Posted on March 1, 2011December 13, 2015 By Ann Thompson

It was the mid ​‘50s when I joined BBDO/SF as a copy­writer, junior grade. Juniors were rele­gated to industrial/Ag accounts, in my case Northrup-King Feed & Seed and U.S. Steel. Both accounts featured Case History ads and I was sent hither and thither around the 11 Western States seeking unusual appli­ca­tions of the clients’ prod­ucts. Hither, if not thither, often involved out of the way loca­tions inac­ces­sible to commer­cial aircraft and compe­tent photog­ra­phers. So I enlisted San Francisco’s Bob Skelton/Skelton Studios (still Geezering amongst us) who had recently (very recently) obtained his pilot’s license. And away we went into the wild blue yonder, to logging camps, mine shafts, irri­ga­tion districts, Indian Reser­va­tions, wild horse round-ups and the edge of the Grand Canyon, where USS Wire Rope was employed for a tramway hauling bat guano from distant caves to the terminus offi­cially desig­nated, complete with a small U.S. Post Office, Batcit, Arizona.

Our aircraft was a Cessna 172, a 4‑seater all of which were occu­pied on this trip. Besides myself and Skelton, there was my client, Fran Allen (later of Allen-Dorward Agency fame) and a U.S. Steel sales rep who was our entrée to the site. The landing strip was a rutted dirt construc­tion road that lead to the canyon’s brink. And a brink it was, with a direct fall off to the canyon floor several thou­sand feet below. Inci­den­tally this permitted a 4 hole outhouse to be cantilevered out beyond the canyon edge thus avoiding disposal exigen­cies! (Consti­pa­tion was never a problem here; all one needed do to loosen the bowels was look down an adja­cent hole.)

After gath­ering my case history facts and photographs it was well into the after­noon with the mercury hovering around 100-degrees. Well, if you know anything about flying, you know the hotter it is, the less lift there is. Adding to the lack of lift was an over­loaded, unsu­per­charged aircraft. Besides 4 people, there were 4 people’s luggage. O’, did I mention that due to wind direc­tion, we had to take off towards the canyon! And, as noted, our runway was a rutted dirt road.

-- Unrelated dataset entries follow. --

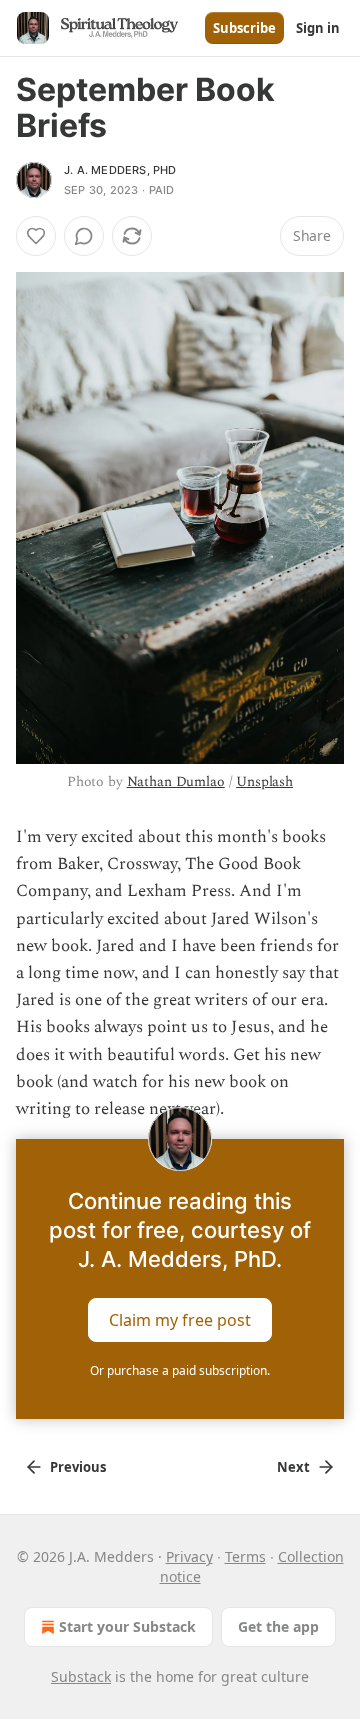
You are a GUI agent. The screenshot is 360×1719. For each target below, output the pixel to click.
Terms (245, 1556)
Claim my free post (180, 1320)
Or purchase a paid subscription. (180, 1370)
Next (293, 1467)
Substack (81, 1676)
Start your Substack (127, 1626)
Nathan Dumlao (176, 781)
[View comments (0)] (84, 236)
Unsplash (264, 781)
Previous (78, 1467)
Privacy (189, 1556)
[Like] (36, 236)
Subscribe (244, 28)
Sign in (318, 28)
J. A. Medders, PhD (120, 170)
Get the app (278, 1626)
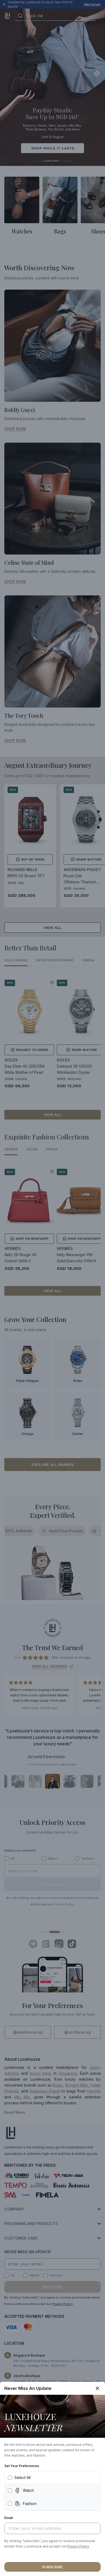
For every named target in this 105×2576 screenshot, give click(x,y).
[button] (78, 2546)
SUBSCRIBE (52, 2567)
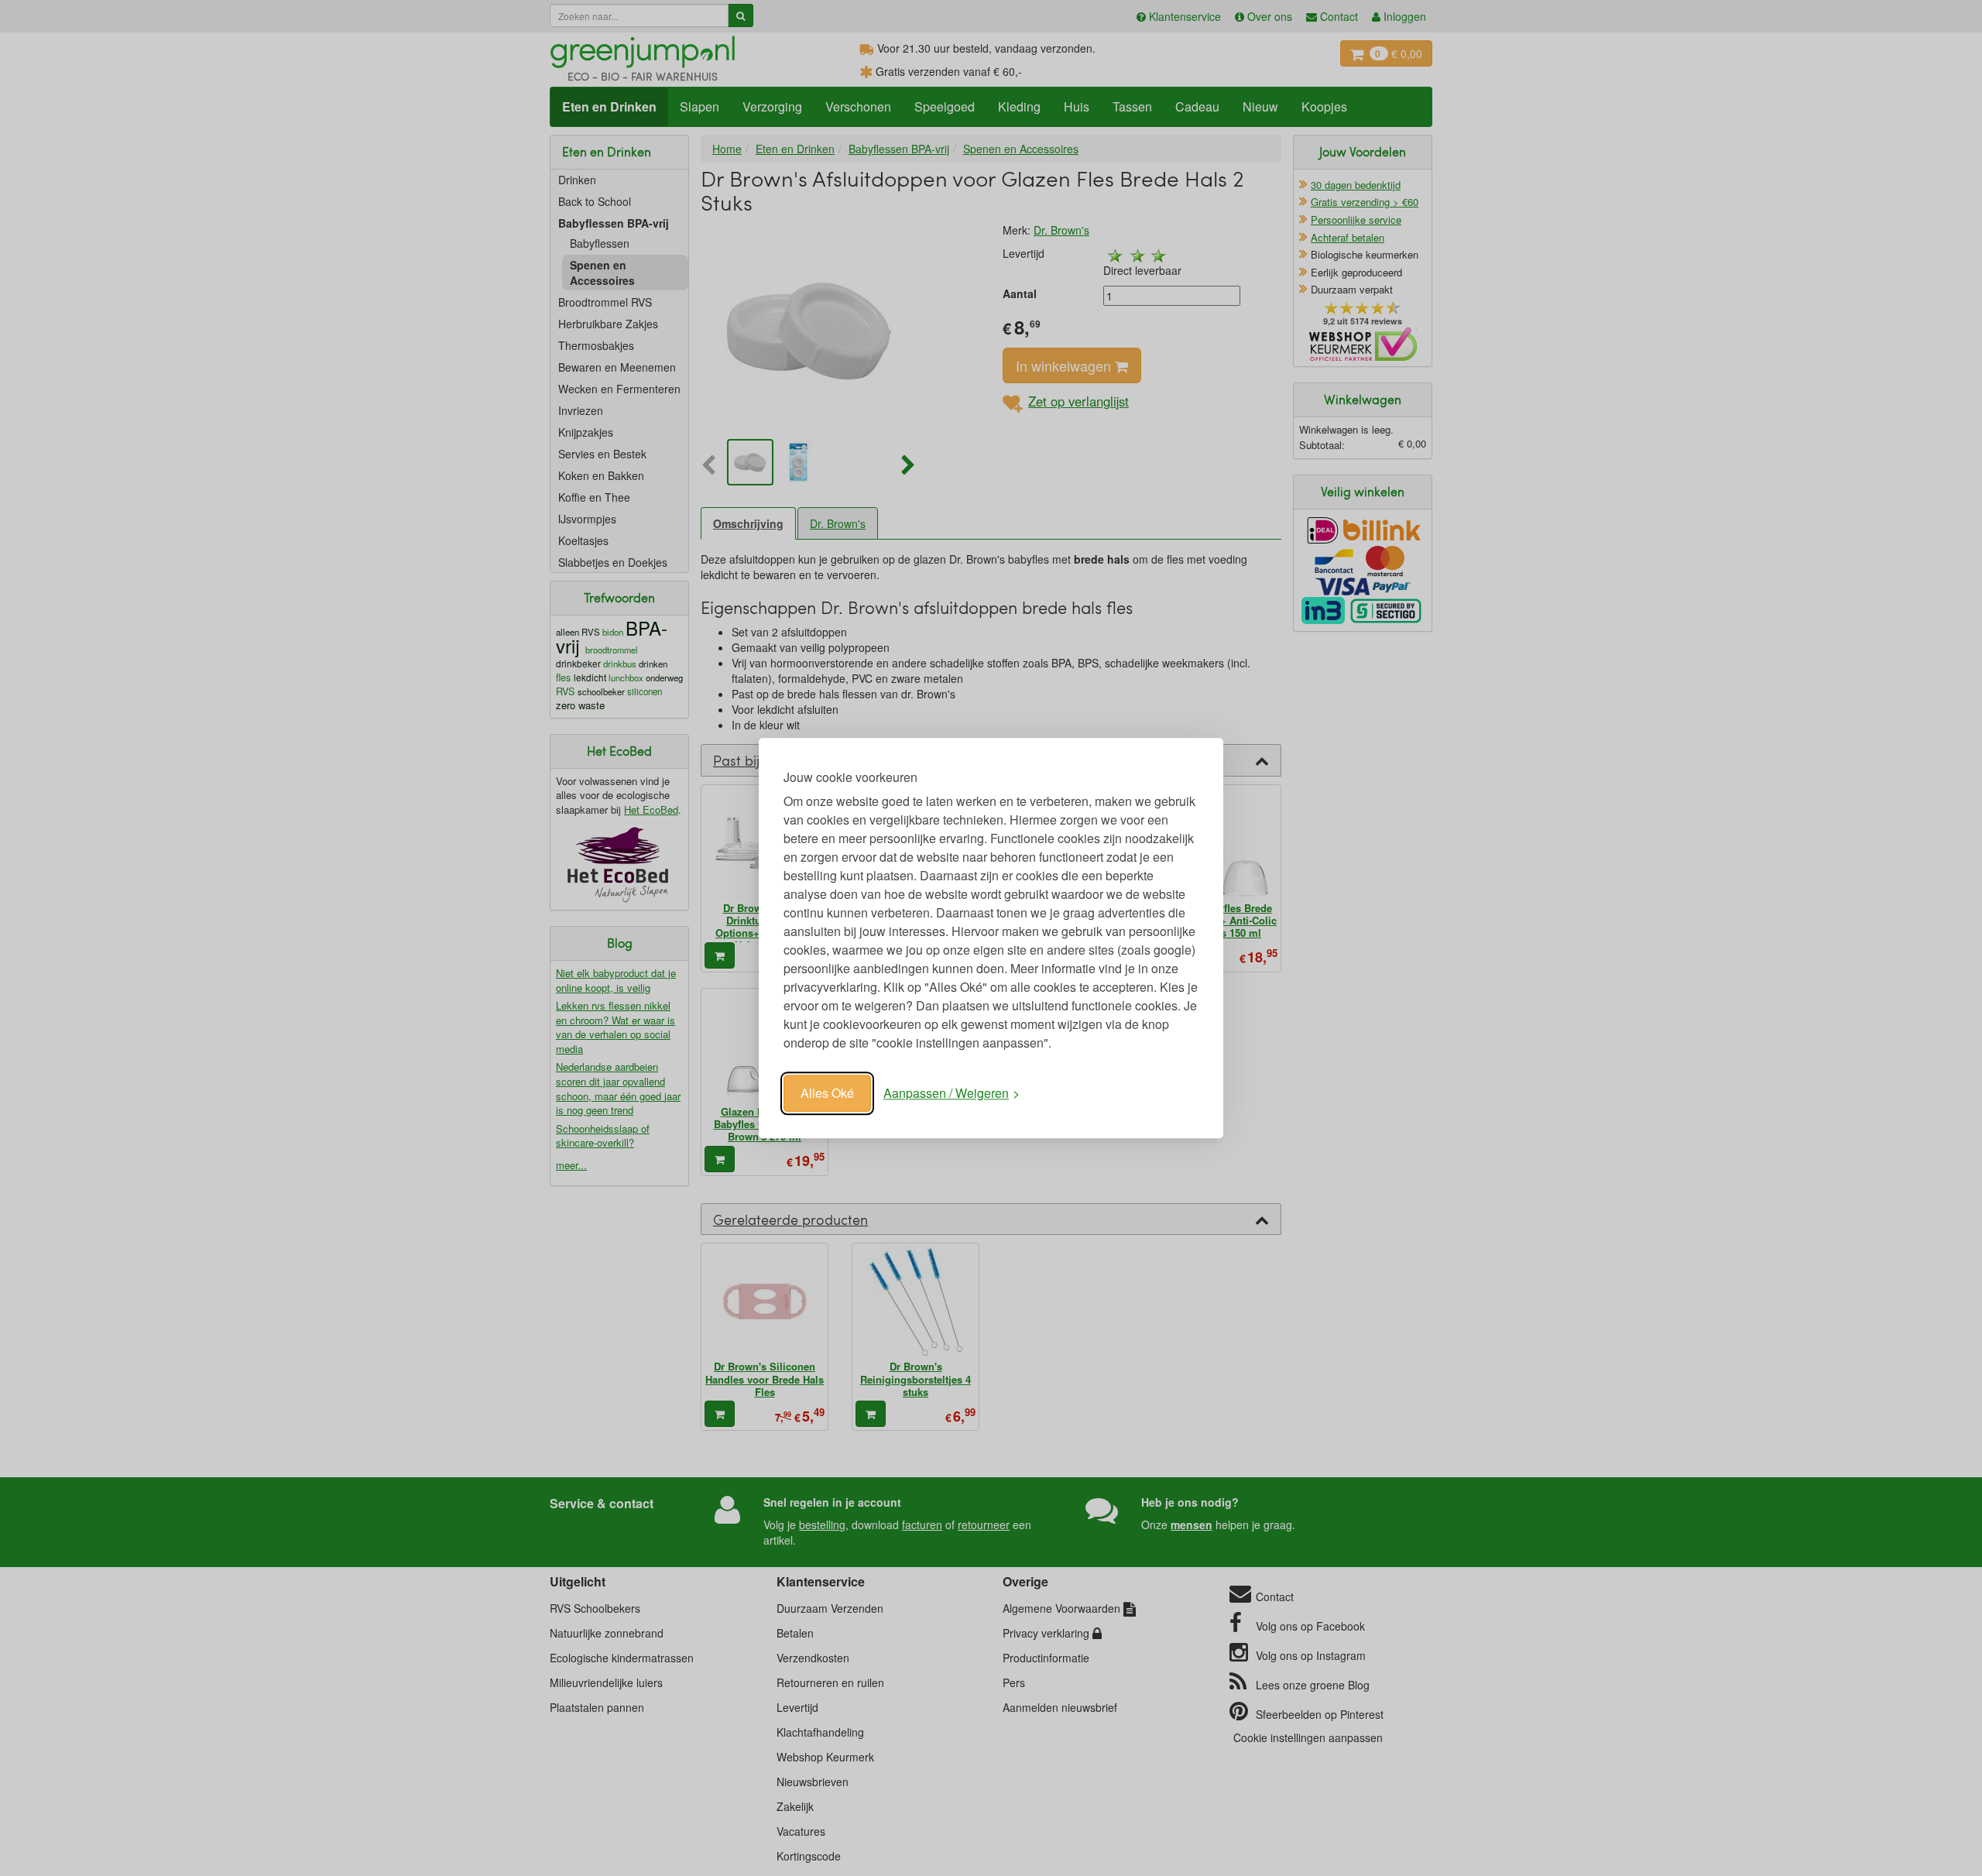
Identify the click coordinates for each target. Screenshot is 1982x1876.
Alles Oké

Our intrepid pilot acknowl­edged there was no way we could reach take-off speed given the described condi­tions. But not to worry, he said. We’d have a safety margin of some 2000 feet; that being the airspace in the canyon below. He figured once over the edge we’d have time to gather enough airspeed to gain control. It didn’t do a lot for our peace of mind that several construc­tion workers lined the ​‘runway’ with kodaks poised.

I was in the front seat oppo­site Skelton with several suit­cases stacked on my lap to give the tricycle landing gear addi­tional trac­tion on the dirt road. It was just as well, as I had no interest in being able observe our sudden descent. And descend we did and continued to do and continued to do until leveling off a few hundred feet (I was told) above the Colorado River. It took us some 15 minutes of climbing/turning, climbing/turning to regain the top of the canyon, our take-off point, and head for the nearest paved landing strip to change our pants.